She's a cow, and since she started shilling Tupperware/jewelry and gained a larger following she gives even less fucks about how bad her videos look and sound when most normal people would use that as an opportunity to improve their production quality. Like I said before in this thread, she's a quiet cow, mostly good for chuckles, and not everyone's cup of tea. The fact that she calls a "collaboration" a "claaab" and says " 'corporated" instead of "incorporated" while throwing badly measured jarred garlic in a cold pan is enough for me to laugh at her, man.

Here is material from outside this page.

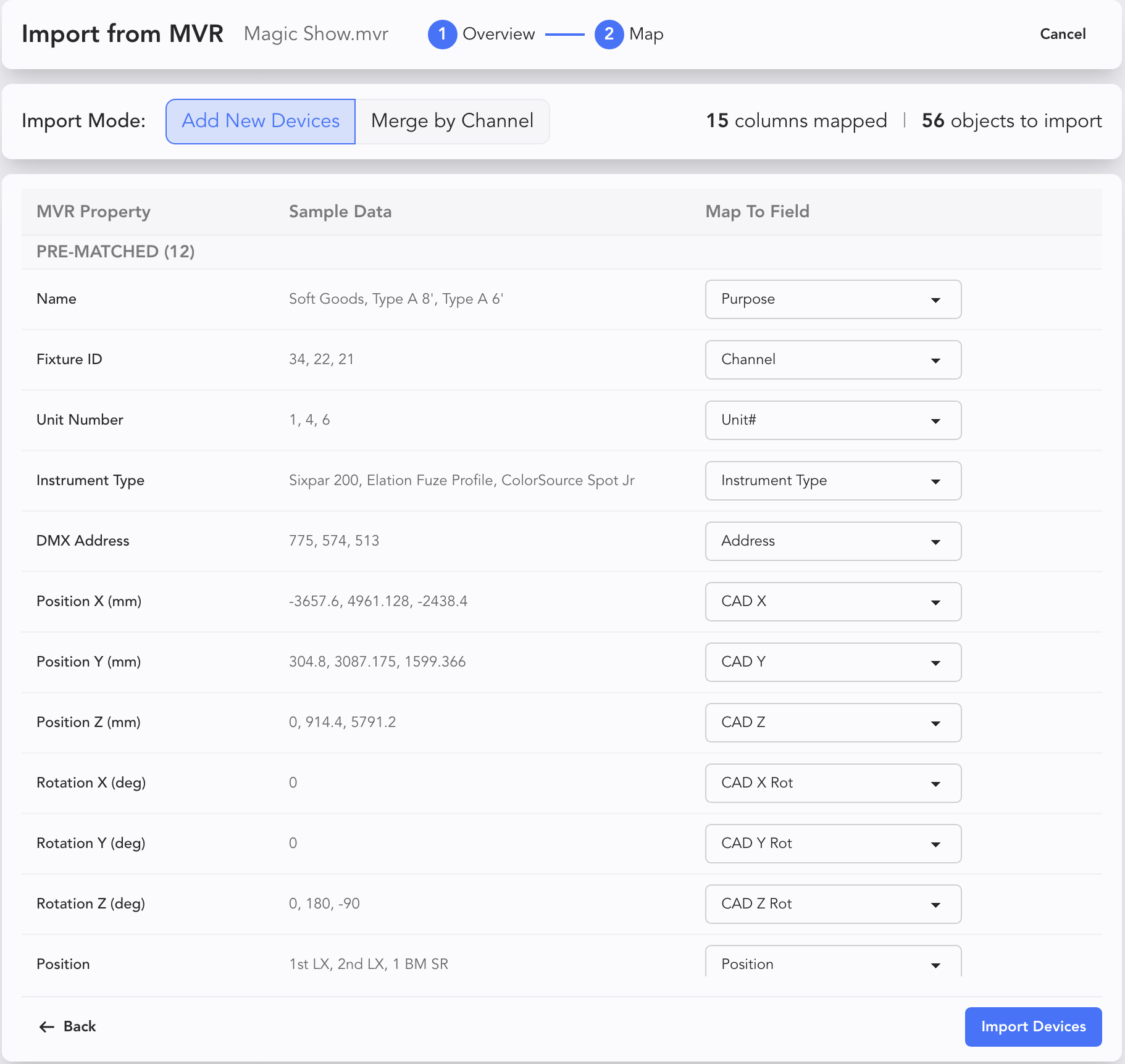Viewport: 1125px width, 1064px height.
Task: Expand the CAD Z Rot dropdown
Action: click(833, 904)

I don't put her on the cow level as Amy, Chantel or ALR. That said, her cooking is what makes her a cow to me. She makes an ungodly amount of unhealthy food and is so overweight and can't say two words without wheezing and having to take a break to breath, she's already had health problems due to what she is eating and she'll die by what she is eating and the amounts she eats. She could tweek her recipes a bit to make them more healthy, she doesn't need to use a metric ton of fat, salt or sugar to make her foods taste good. In conclusion, she seems nice enough, I kinda like her, not her voice, she has the voice of a toddler but she exhibits cow like behavior.
 
Definitely midwest... Tuna Ring Loaf and Macaroni and Bologna Salad and Hot Dog Crown Roast. Fancy pot luck food you can make by the vat from ingredients that can keep in the larder or freezer for the whole winter.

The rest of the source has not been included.